We conducted a randomized, double-blind, plac-ebo-controlled study to investigate the effects of β-lactolin on neural activity using ERP measurements obtained through EEG.

MATERIALS AND METHODS

Participants

In total, 30 Japanese-speaking healthy adults, aged 45–64 years, who were self-aware of forgetfulness, were enrolled. The participants with suspected dementia, visual or hearing impairment, difficulties in color recognition, anamnesis of epilepsy or cranial nerve disease, depressive symptoms or depressive disorder diagnosis, history of head surgery, hormone treatment, climacterium diagnosis, anamnesis of heart disease or heart pacemakers, anamnesis of febrile seizures, claustrophobia, tinnitus, asthma, hay fever, physical deconditioning due to test foods, diseases requiring regular administration of medicine or anamnesis of severe diseases, treatment for cognitive functions, regular ingestion of drugs or health foods that could affect cognitive function (more than once per week), regular ingestion of foods similar to the test foods or energy drinks (more than once a week), and irregular lifestyles such as shift work were excluded from the study. Additionally, the individuals who were pregnant or nursing, heavy drinkers, and smokers or started smoking cessation within 12 months prior to the study were also excluded. During screening, the inclusion and exclusion criteria were assessed using a questionnaire, Mini-Mental State Examination (MMSE), and interviews by the principal investigator. A previous study on other nutritional ingredients using EEG required 10 to 15 participants per group to detect statistically significant ERP amplitude differences (α= 0.05) [27, 28]. To ensure sufficient statistical power for primary outcomes, we required at least 15 participants per group.

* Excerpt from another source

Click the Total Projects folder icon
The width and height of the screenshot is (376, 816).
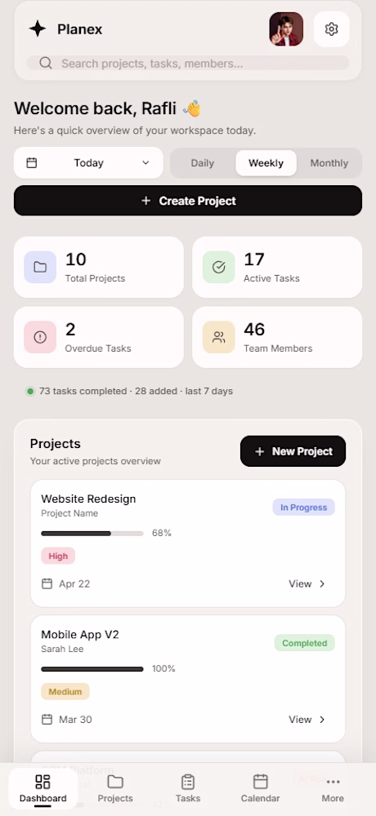pos(40,267)
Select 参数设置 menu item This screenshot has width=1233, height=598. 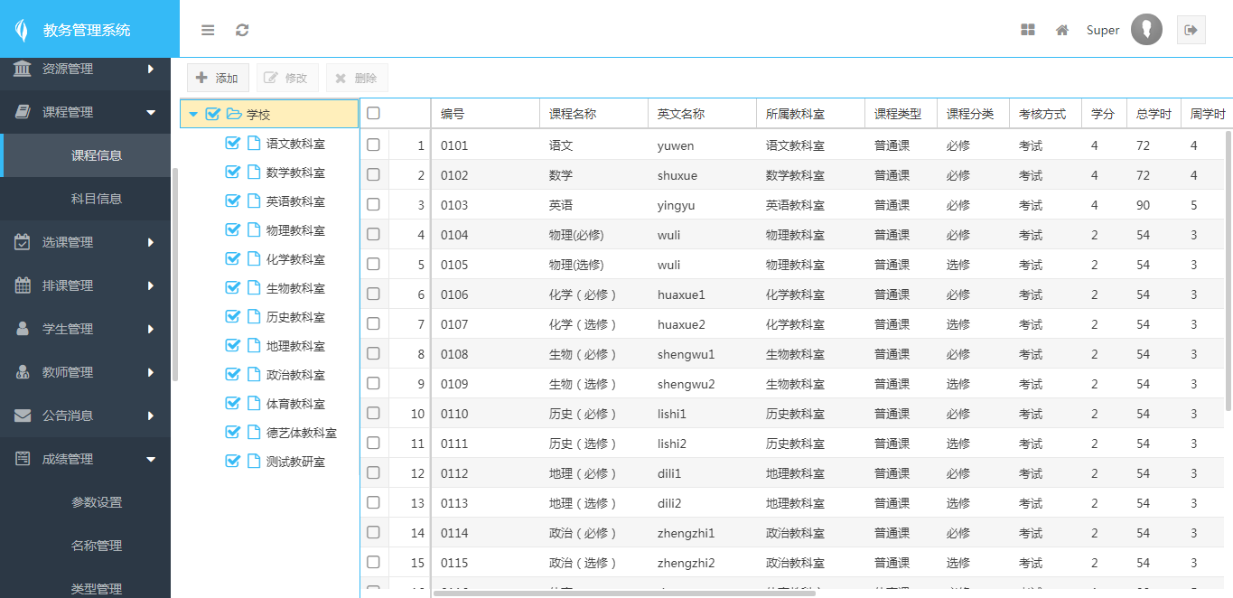(x=97, y=502)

Statement of ethical approval and registration

The study was conducted in accordance with the principles of Declaration of Helsinki and Ethical Guidelines for Medical and Health Research Involving Human Subjects and was approved by the ethics committee of the Japan Conference of Clinical Research. Written informed consent was obtained from all participants. This study was conducted by a principal investigator of Tokyo Center Clinic. This study was registered on October 01, 2018 in the database of the University Hospital Medical Information Network before enrolling the participants (Registration No. UMIN000034347).

Experimental supplements

Test tablets containing 1.6 mg of β-lactolin in whey enzymatic digestion were prepared by Kirin Holdings Co., Ltd. (Tokyo, Japan) as described previously [11]. The tablets were ingested daily for 6 weeks at the same time each day. Whey peptides were substituted with a similar amount of dextrin in placebo tablets. The test and placebo tablets were not distinguishable by size, shape, and taste. The amount of β-lactolin was equivalent to that used in the previous studies [10, 11].

Procedures

This study employed a randomized, placebo-controlled, double-blind, parallel-group comparative design as described previously [10]. Figure 1 shows the screening procedure. During screening, we assessed the inclusion and exclusion criteria, lifestyle characteristics, MMSE scores, Japanese mild cognitive impairment (MCI) screen scores, the Japanese version of the CNS Vital Signs (Cognitrax) scores, and safety assessments (interview, height, body weight, body mass index, blood pressure, pulse wave, and blood chemical analysis). The selected participants were randomly allocated to the β-lactolin or placebo groups using a computer program to ensure that both the groups were age- and sex-matched. The individual responsible for group allocation was blinded to the eligibility assessments, data collection, and data analysis. Participants, research staff, and outcome assessors were blinded to group allocations until the completion of data analyses. The participants were instructed to maintain regular lifestyles and avoid any drugs, health foods, or protein supplements that could affect cognitive performance during the study period. Compliance was monitored using participation diaries. On the day of neuropsychological tests, the participants were instructed to completely avoid consuming any foods or beverages containing caffeine and to avoid ingesting any foods and beverages except water within 2 h before the start of neuropsychological tests. Neuropsychological tests and ERP measurements were performed at 0 week and after 6 weeks of intervention. The ERP and VFT were recorded at Keio University between October 2018 and July 2019 while the other parameters were recorded at the Tokyo Center Clinic (Tokyo, Japan).

Fig. 1

CONSORT diagram. Among the 57 screened participants, 30 were included in this study. Participants were randomly allocated to the placebo (n = 15) and β-lactolin (n = 15) groups. All participants completed the study and were included in the analysis.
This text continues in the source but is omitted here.